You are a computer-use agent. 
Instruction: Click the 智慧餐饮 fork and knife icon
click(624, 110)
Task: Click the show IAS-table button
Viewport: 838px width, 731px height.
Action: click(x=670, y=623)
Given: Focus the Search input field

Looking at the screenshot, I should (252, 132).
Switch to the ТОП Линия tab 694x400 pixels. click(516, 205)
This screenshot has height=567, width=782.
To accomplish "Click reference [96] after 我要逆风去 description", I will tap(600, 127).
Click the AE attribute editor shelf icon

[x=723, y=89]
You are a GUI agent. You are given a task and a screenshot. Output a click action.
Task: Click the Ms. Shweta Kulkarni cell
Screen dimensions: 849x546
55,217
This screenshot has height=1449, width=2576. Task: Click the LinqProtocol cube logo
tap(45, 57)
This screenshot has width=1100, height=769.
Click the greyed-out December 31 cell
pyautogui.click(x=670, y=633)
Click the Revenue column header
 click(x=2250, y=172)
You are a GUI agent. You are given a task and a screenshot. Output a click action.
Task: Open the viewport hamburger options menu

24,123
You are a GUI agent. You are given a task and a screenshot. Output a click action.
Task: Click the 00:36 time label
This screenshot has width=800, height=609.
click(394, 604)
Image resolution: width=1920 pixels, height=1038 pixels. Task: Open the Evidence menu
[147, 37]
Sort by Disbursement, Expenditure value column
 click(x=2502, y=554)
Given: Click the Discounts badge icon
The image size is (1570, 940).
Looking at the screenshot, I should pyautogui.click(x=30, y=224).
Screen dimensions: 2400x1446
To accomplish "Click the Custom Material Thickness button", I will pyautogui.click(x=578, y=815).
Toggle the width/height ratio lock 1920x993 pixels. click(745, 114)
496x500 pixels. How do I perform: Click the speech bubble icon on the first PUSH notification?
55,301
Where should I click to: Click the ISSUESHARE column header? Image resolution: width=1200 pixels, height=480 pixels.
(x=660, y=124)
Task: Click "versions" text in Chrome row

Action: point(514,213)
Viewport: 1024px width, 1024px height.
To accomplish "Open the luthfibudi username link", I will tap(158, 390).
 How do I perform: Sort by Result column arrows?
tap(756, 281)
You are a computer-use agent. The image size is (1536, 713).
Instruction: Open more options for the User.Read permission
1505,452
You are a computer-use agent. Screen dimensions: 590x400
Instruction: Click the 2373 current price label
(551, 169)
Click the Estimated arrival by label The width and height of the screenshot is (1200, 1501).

..............................

_WHAT YOU HAVE TO DO:_ Beginning with the line that holds "How do I perform: Sort" and ending with the last line of the data, copy each line exactly and add nothing.

_TASK SOLUTION:_
 How do I perform: Sort by Result column arrows?
tap(756, 281)
You are a computer-use agent. The image size is (1536, 713).
Instruction: Open more options for the User.Read permission
1505,452
You are a computer-use agent. Screen dimensions: 590x400
Instruction: Click the 2373 current price label
(551, 169)
Click the Estimated arrival by label The width and height of the screenshot is (1200, 1501).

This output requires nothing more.